114.2
Encounters between Native Peoples and Recent Syrian Refugees in Hatay, Turkey

Thursday, 19 July 2018: 08:45
Location: 104A (MTCC NORTH BUILDING)
Oral Presentation
Zerrin ARSLAN, Hatay Mustafa Kemal University, Turkey
Recent Syrian refugee crisis is fundamental issue not only the classic immigrant countries and the neighbours but also the other far countries and also the region as the European Union. The order people are not interested in the refugee just international or political subject. Rather, they encounter within everyday life, live and work together in same or next/closed neighbourhoods and places. Beside these, states take extreme security precautions to protect the borders. Border people and their practices are affected these precautions and required to take intersectional positioning.

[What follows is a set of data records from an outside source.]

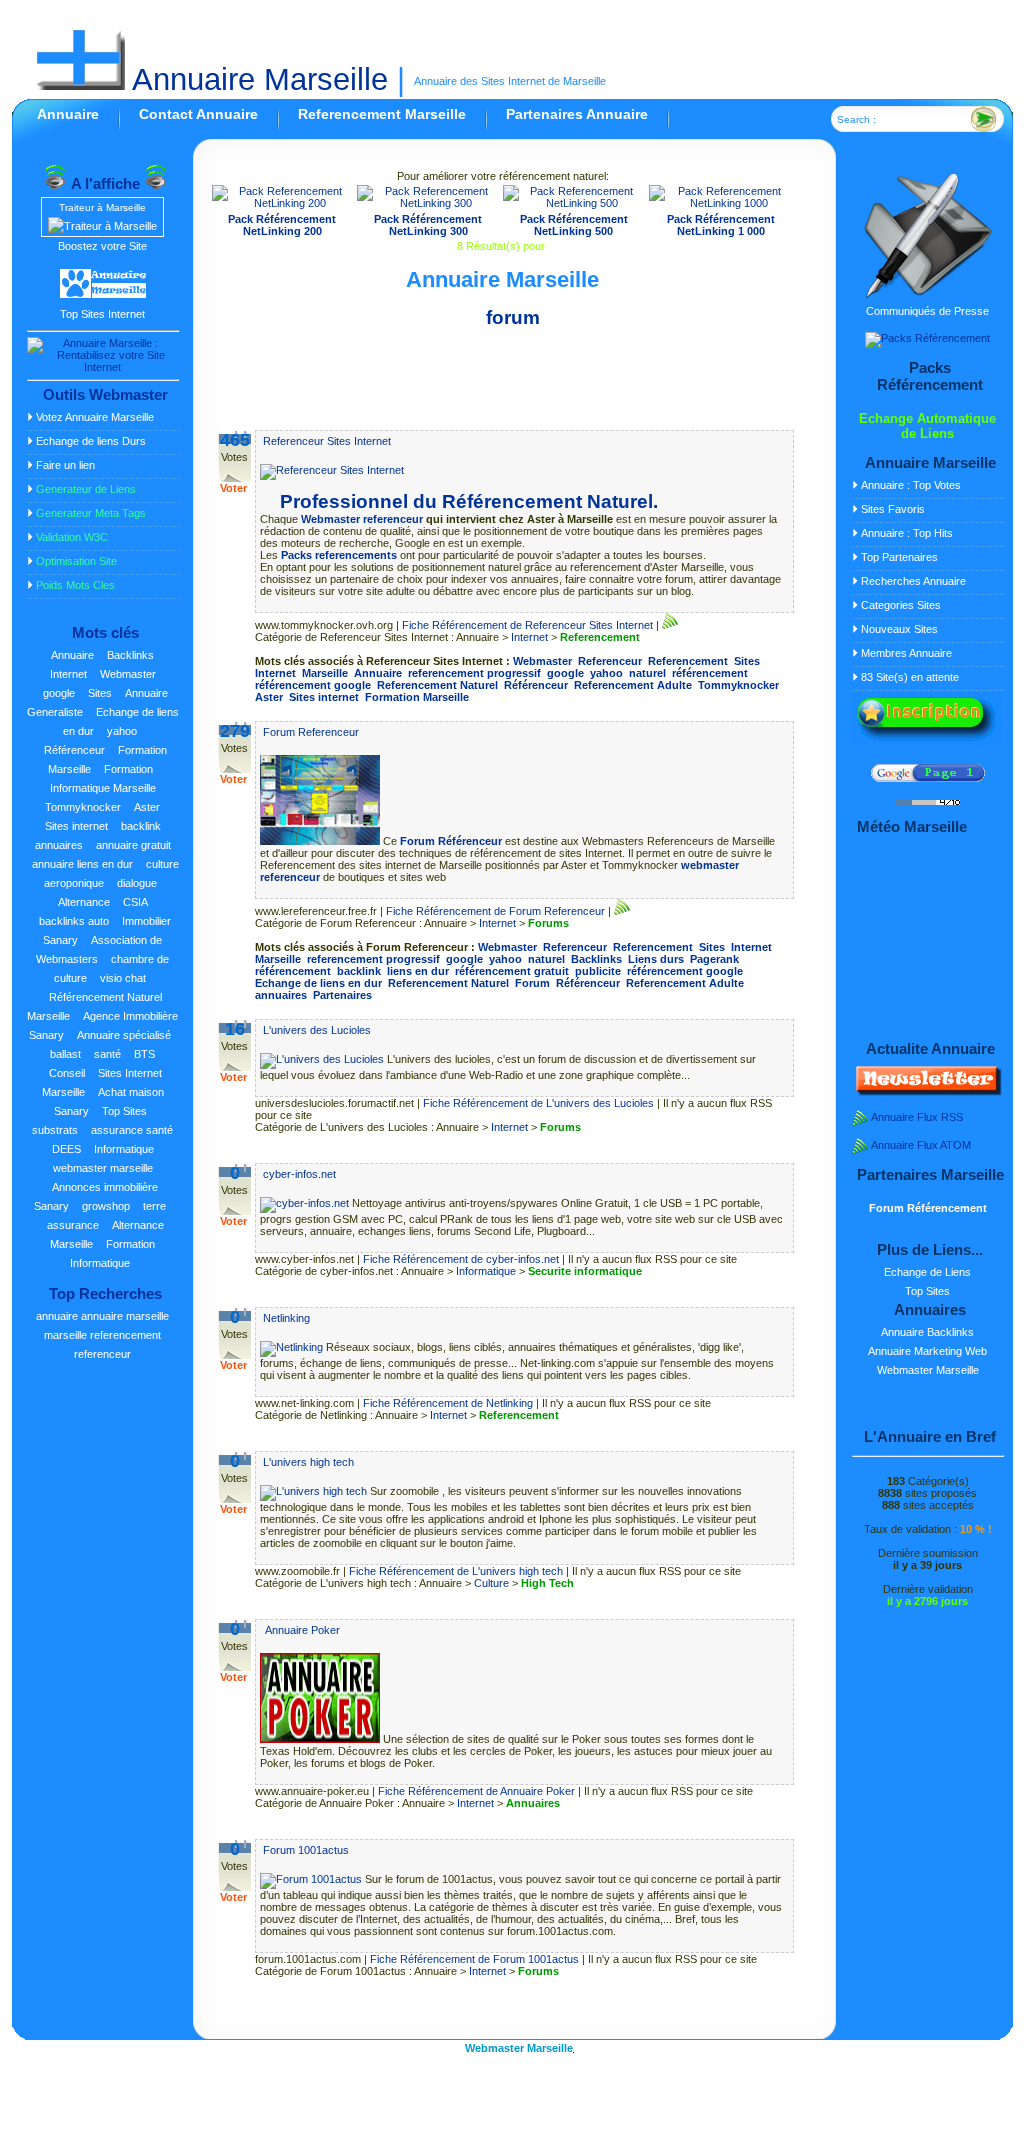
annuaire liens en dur (82, 864)
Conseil (67, 1073)
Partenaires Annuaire (577, 114)
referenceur (102, 1354)
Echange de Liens (927, 1272)
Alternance (84, 902)
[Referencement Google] (928, 778)
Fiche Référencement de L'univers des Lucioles (538, 1103)
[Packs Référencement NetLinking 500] (574, 203)
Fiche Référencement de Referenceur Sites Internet (527, 625)
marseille (65, 1335)
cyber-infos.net (299, 1174)
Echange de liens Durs (91, 441)
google (59, 693)
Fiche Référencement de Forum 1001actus (474, 1959)
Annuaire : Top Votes (911, 485)
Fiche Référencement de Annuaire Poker (476, 1791)
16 (235, 1029)
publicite (598, 971)
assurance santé (132, 1130)
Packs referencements (339, 555)
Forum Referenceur (311, 732)
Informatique (124, 1149)
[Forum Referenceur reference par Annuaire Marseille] (321, 841)
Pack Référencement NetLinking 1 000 (721, 225)
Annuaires (533, 1803)
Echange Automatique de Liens (927, 426)
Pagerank (714, 959)
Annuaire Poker (301, 1630)
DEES (66, 1149)
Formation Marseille (417, 697)
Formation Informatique (112, 1253)
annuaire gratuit (133, 845)
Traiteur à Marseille (102, 207)
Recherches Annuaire (913, 581)
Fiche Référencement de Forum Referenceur (495, 911)
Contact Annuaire (198, 114)
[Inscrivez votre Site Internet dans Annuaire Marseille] (927, 742)
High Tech (547, 1583)
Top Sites (124, 1111)
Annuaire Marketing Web (927, 1351)
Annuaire (68, 114)
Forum (532, 983)
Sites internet (76, 826)
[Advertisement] (503, 383)
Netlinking (286, 1318)
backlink (141, 826)
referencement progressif (474, 673)
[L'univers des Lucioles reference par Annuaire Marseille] (323, 1059)
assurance (73, 1225)
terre (154, 1206)
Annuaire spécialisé (124, 1035)
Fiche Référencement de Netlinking (448, 1403)
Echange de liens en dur (318, 983)
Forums (548, 923)
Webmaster (128, 674)
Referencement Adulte (633, 685)
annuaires (59, 845)
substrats (55, 1130)
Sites (100, 693)
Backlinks (130, 655)
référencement (710, 673)
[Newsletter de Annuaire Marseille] (927, 1092)
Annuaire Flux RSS (917, 1117)
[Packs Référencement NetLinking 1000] (721, 203)
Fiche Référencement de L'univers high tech (456, 1571)
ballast (65, 1054)
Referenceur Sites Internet (327, 441)
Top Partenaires (899, 557)
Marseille (325, 673)
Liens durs (656, 959)
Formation (128, 769)
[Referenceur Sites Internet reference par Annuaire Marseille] (332, 470)
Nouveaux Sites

In the Syrian refugee crisis, Turkey has applied and changed different refugee politics since the war started. Recently, it takes extreme precautions to prevent the refugee flows. The border people should deal with difficulties from these precautions on the Turkey-Syria border. Thus, both the natives and refugees have taken position to live and survive under new conditions. Cities on the Syrian border have different and difficult intersectional positioning in Turkey. This study aims to understand and explain socio-cultural and economic intersectional positioning in everyday life in Hatay as a Turkey-Syria border city.

This research aims to answer the questions: How and where the natives and the refugees come across in everyday life? How and what kind of relations emerge among them? What kind of positioning are taken by the natives and what kind of interaction are realized in Hatay?

This study scrutinizes the patterns of intersectional positioning and interaction in everyday life in Hatay. In this qualitatively designed ongoing research, data provided by 50 in-depth, 30 focus group, many spontaneous interviews, small talks and observation in the border villages and neighbourhoods of Hatay since July 2017. The findings are shared in the presentation. This study is supported by Hatay Mustafa Kemal University, Sceintific Project Foundation by the Project Number: 16776.